However, I was disappointed when Gary Johnson decided to join the Libertarian Party in a hopeless presidential bid instead of running for the U.S. Senate.
Imagine a Senate that had Gary Johnson fighting for liberty alongside Rand Paul and Mike Lee?
Which brings me to this new bid for president by Gary Johnson. Johnson said this about the debate on taxes:
Where’s the libertarian viewpoint, which says do away with it completely? Do away with income tax, corporate tax? Abolish the IRS. If you’re going to replace it with anything, replace it with a national consumption tax. That’s real meat on the bones. I just don’t see any meat anywhere.
As someone who was once noted for his pragmatism, Gary Johnson should know the unlikelihood of abolishing taxation. The American people don’t like paying taxes, but they also like services from their government. The debate on taxes and spending needs to focus on cutting government spending, not devising which tax system is best to fund the current spending binge of both parties.
Johnson also took a shot at the man who is probably doing more than any other politician to promote pragmatic libertarianism, Kentucky Senator Rand Paul:
On half the issues he’s right, but on the whole social issue thing… Look, libertarians are flaming liberals when it comes to social issues, when it comes to civil liberties. A woman’s right to choose, drug reform, immigration, marriage equality. He’s not there.
Rand Paul is strongly pro-life although some social conservatives might disagree with that. However, Gary Johnson is simply misleading when he attacks Paul on drug reform, immigration, and gay marriage. There has been no bigger advocate of drug policy reform than Paul in either party. While Paul would not personally support drug legalization, he supports the right of states to legalize drugs if they want. Frankly, that’s all libertarians have the right to ask out of a candidate that wouldn’t support using the government to enforce their personal preferences.
On immigration reform, Paul supports it including a path to legalization for those here illegally. Senator Paul did vote against a specific bill because he believed that it would be ineffective. What more does Johnson want?
On gay marriage, Senator Paul personally believes that marriage is between one man and one woman. I share this view. However, I don’t believe that government should be in the business of defining marriage. Neither does Paul. Paul does not want to legislate his personal viewpoints on the topic. So again, what more does Gary Johnson want on this issue?
If Gary Johnson wants to play the libertarian purity card that’s fine. However, in doing so, he has some explaining to do based on his own rules.
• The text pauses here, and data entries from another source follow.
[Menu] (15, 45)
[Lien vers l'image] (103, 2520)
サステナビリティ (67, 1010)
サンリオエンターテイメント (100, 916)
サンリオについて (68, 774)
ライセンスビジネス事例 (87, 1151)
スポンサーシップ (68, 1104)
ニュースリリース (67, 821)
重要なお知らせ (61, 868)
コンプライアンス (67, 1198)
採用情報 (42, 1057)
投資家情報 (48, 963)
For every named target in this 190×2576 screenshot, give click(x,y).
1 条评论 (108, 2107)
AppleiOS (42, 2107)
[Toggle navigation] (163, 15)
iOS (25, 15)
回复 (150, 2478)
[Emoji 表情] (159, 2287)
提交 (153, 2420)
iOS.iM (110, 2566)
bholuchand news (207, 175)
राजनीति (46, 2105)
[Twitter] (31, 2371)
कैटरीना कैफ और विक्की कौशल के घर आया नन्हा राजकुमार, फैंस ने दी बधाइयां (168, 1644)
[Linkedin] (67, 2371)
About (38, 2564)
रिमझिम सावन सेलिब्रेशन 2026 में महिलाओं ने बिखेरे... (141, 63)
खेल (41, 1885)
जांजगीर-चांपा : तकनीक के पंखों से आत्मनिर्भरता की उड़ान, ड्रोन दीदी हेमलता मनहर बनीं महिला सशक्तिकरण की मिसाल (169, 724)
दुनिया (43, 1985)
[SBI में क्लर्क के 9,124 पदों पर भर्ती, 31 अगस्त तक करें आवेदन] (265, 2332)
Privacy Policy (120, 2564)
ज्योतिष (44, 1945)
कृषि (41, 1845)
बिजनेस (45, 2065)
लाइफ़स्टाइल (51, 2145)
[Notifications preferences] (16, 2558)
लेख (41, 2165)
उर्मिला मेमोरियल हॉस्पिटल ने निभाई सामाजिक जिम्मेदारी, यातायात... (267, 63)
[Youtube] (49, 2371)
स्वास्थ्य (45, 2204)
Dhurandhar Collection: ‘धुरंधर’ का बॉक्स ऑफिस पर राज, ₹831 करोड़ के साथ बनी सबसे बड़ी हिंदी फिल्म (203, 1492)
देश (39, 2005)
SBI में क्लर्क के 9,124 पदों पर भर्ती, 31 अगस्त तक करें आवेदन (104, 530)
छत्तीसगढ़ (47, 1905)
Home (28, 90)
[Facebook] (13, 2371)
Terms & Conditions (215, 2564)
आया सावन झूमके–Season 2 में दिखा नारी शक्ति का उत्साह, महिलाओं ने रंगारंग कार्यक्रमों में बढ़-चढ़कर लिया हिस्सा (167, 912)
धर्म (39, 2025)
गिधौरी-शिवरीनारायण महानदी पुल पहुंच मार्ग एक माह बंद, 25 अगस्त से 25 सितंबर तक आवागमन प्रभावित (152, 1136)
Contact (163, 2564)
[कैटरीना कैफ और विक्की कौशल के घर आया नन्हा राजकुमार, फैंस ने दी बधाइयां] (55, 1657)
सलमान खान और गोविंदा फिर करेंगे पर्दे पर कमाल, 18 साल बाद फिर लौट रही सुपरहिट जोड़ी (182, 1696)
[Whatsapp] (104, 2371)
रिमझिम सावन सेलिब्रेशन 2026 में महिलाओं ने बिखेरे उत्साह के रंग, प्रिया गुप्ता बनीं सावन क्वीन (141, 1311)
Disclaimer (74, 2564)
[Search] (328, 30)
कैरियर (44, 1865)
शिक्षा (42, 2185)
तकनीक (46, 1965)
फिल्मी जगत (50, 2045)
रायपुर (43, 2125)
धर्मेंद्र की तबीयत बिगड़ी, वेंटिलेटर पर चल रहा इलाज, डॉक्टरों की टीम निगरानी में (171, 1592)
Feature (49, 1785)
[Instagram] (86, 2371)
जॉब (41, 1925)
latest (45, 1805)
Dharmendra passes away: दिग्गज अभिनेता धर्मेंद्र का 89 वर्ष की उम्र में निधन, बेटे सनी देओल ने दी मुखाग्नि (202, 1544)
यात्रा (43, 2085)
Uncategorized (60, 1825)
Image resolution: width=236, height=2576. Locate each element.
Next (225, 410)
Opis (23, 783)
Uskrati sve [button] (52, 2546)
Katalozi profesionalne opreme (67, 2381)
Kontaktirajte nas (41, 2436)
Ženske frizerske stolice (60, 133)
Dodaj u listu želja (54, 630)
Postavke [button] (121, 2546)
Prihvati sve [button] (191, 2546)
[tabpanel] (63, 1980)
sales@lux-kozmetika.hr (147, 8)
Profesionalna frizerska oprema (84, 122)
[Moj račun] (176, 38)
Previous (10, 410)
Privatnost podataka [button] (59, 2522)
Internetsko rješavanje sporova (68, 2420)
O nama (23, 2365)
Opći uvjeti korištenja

In his 2012 campaign, Gary Johnson took some positions on foreign policy that most libertarians would disagree with. Johnson refused to rule out drone strikes in Yemen and Pakistan, wouldn’t rule out bases in Afghanistan, supported going after Lord’s Resistance Army leader Joseph Kony in Africa despite the fact the LRA poses no threat to the United States, and wouldn’t rule out support humanitarian interventions as well. Gary Johnson also signed into law as governor a bill giving out tax credits for the film industry. Essentially, giving out corporate welfare to millionaires and billionaires.
Who would be the better spokesman for liberty, the CEO of a marijuana company who thinks marijuana is a cure for Ebola, or a Senator who performs free eye surgeries on his summer break from the Senate?
Who would be better on discussing economic issues, the guy who signed into law corporate welfare bills or the guy proposing plans to revive our impoverished major cities and rural areas?
Who would be the better man to promote tolerance, the guy who wants to preach about gay marriage like the secular version of “The Church Lady” or the guy going into black neighborhoods to listen to that community about drug policy, voting rights, and school choice and push for change on those issues?
If Gary Johnson truly wants to advance liberty, he should stop his puritanical attacks on Paul and join him in advancing liberty. Especially since Rand Paul is clearly in the top tier of presidential candidates for the GOP nomination according to the latest GOP primary polls.